The Boxcars underwent their first major personnel change in the summer of 2014 when founding member John Bowman departed to devote more time to his expanding ministry. Over the course of the band's first three releases, Bowman's vocals, fiddle and guitar work had been a major cornerstone of their immediate success. For their fourth release, the four remaining founding members are still on hand - Adam Steffey on mandolin, Ron Stewart on banjo (though he is also a fine fiddler), Keith Garrett on guitar and Harold Nixon on bass. Stepping in to replace Bowman is Gary Hultman, a young Dobro player in the style of Rob Ickes, and he brings a new dimension to the band's sound that is featured to good effect on "Familiar With The Ground."

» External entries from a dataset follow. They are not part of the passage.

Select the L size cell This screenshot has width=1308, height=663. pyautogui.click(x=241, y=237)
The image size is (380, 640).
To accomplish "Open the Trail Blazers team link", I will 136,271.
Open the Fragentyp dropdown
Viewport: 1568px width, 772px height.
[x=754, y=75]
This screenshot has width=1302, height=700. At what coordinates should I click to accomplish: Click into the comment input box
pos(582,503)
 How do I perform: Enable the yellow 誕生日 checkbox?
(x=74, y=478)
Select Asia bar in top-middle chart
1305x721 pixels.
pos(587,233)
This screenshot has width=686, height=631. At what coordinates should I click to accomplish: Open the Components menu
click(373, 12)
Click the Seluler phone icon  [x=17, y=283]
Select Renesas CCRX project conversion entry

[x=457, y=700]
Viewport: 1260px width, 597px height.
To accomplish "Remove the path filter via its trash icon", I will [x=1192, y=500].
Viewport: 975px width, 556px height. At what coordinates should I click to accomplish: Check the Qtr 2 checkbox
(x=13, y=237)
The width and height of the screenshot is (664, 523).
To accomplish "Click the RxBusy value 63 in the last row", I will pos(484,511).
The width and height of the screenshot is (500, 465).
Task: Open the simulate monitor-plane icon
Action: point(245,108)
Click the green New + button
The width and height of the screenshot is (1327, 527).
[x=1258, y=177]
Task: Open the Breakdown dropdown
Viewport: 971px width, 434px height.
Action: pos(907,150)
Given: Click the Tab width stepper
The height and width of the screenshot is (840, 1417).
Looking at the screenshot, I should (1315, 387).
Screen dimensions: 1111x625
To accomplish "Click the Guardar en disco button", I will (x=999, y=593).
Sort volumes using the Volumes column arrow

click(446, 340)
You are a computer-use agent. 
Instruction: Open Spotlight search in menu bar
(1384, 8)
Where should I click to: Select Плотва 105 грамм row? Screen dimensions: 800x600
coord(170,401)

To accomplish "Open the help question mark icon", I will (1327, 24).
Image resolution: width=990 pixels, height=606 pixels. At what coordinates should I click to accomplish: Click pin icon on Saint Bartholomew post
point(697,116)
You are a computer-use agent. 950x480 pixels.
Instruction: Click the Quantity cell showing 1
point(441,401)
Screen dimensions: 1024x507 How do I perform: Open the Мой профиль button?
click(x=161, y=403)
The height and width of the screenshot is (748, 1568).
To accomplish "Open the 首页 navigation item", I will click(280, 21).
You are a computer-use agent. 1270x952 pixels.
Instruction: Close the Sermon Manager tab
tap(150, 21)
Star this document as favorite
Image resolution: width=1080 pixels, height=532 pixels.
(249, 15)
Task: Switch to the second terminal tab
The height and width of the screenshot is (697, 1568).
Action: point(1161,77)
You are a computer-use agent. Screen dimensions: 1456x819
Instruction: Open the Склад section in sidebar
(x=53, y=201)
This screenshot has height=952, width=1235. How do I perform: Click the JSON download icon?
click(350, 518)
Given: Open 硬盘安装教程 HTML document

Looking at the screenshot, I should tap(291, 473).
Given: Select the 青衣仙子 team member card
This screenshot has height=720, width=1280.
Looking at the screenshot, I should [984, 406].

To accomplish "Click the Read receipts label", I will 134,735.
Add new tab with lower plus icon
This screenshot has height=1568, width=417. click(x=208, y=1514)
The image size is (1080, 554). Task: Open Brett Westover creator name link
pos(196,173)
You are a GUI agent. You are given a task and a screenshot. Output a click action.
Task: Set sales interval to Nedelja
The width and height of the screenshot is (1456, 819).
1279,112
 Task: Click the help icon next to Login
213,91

The opening track, "Lungs" is a coal mining song penned by the late, great Townes Van Zandt, a writer not generally thought of as "bluegrass," but it's a fine way to kick off an album. One of the hallmarks of The Boxcars thus far has been their ability and willingness to "think outside the bluegrass box" and recognize material that works for them, regardless of what label has been applied to it. Another facet of their sound that sets them apart is that, unlike the classic "Monroe style" of the music, they do not rely on a high tenor as part of their basic harmony. Garrett's mid-level baritone is about as high-pitched as they get, and on this release some of the best vocal work comes from the lower baritones of Steffey, and particularly Stewart, whose almost gravelly, just-above-bass lead vocal on the prison ballad "Branchville Line" (which he wrote) makes for one of the standout cuts.
Garrett's vocal on his own composition, "Let The Water Wash Over Me," a mournful tune backed by fiddle (presumably by Stewart, though the credits do not specify) and mandolin, is worthy. From beginning to end, though, each track stands nicely on its own, no "fillers," and completely in character with what The Boxcars have shown us over the past six years.